By Published On: 22 Marzo 2021Categories: Primo Piano

Mulazzano, perquisizioni dei Carabinieri. Nei guai tre giovani spacciatori

I Carabinieri di Tavazzano hanno eseguito due distinte perquisizioni in casa di soggetti ritenuti potenziali spacciatori di stupefacenti, con il contributo dell’unità cinofila dei carabinieri di Casatenovo, intervenuti con i cani “HARRY” e “RAKKI”.

Recatisi dapprima a casa di T.M., 19enne di Mulazzano, i militari hanno sequestrato 14 grammi di marijuana e 28 grammi di hashish, oltre al bilancino elettronico di precisione, rinvenuto grazie all’infallibile fiuto dei cani accuratamente occultato nella parte posteriore di un cassetto della cucina.

Il fiuto di “HARRY” e “RAKKI” è risultato determinante anche nel corso della seconda perquisizione eseguita nella casa che i fratelli I.D. e I.F.M., rispettivamente di 20 e 22 anni, condividono a Mulazzano, dove in un’intercapedine del box, i carabinieri hanno rinvenuto 113 grammi di marijuana, 161 grammi di hashish, due grammi di cocaina e 4 grammi di “shaboo”, oltre all’immancabile bilancino elettronico di precisione.

Fa notizia, in questo caso, il ritrovamento della “shaboo”, una pericolosissima droga creata da alcuni chimici giapponesi nel lontano 1800 in un laboratorio clandestino del loro paese.

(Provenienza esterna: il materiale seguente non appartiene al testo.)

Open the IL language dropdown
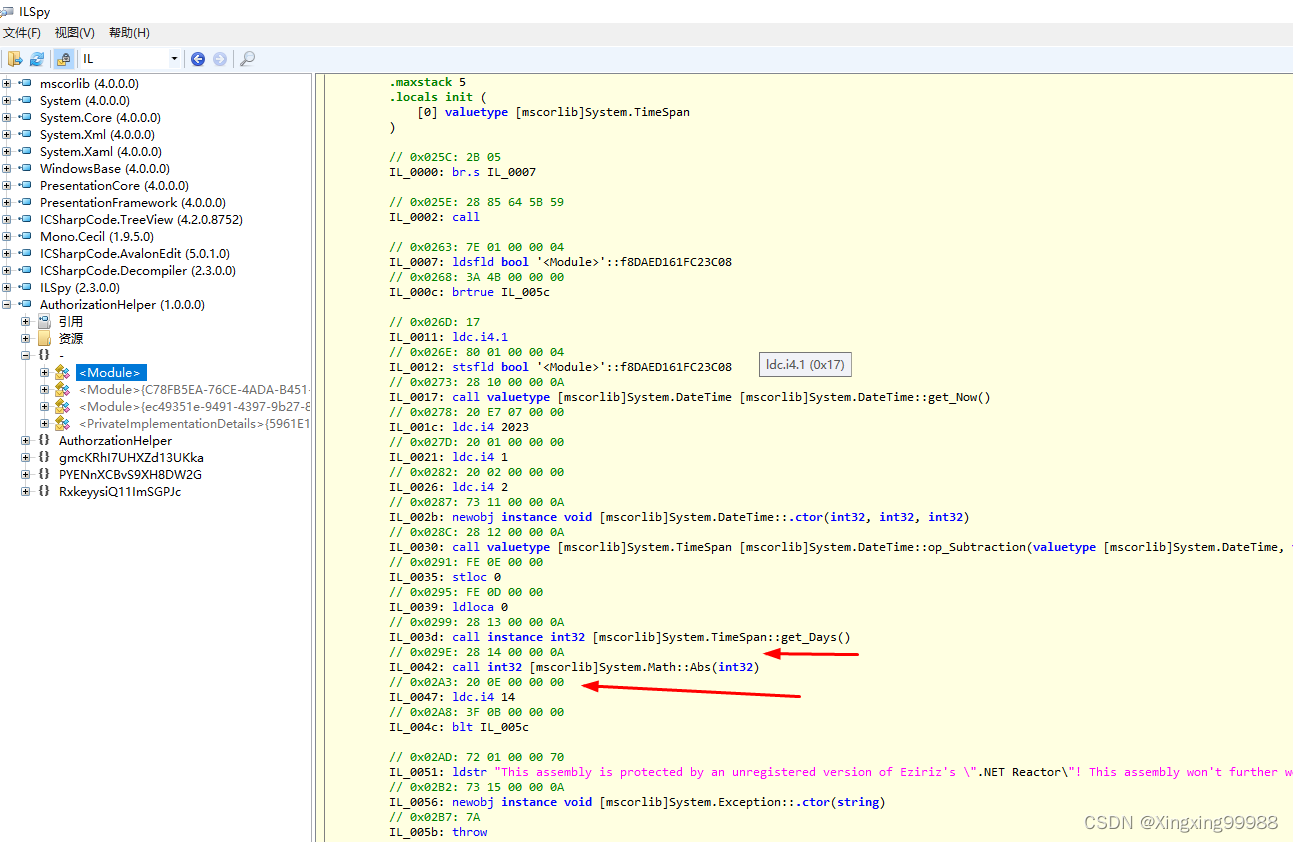1293x842 pixels. click(x=172, y=59)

La particolare droga, diffusa dapprima in Tailandia e poi, tramite immigrati, considerati i primi veri “corrieri”, trasportata nel nostro paese, è sintetica ed enormemente pericolosa per la salute, tanto che può provocare convulsioni, atteggiamenti violenti e totale insonnia, oltre a perdita di appetito, denti e capelli e, in alcuni casi, per fortuna molto pochi, addirittura la deformazione del viso.  

I tre soggetti sono stati deferiti in stato di libertà alla Procura della Repubblica di Lodi.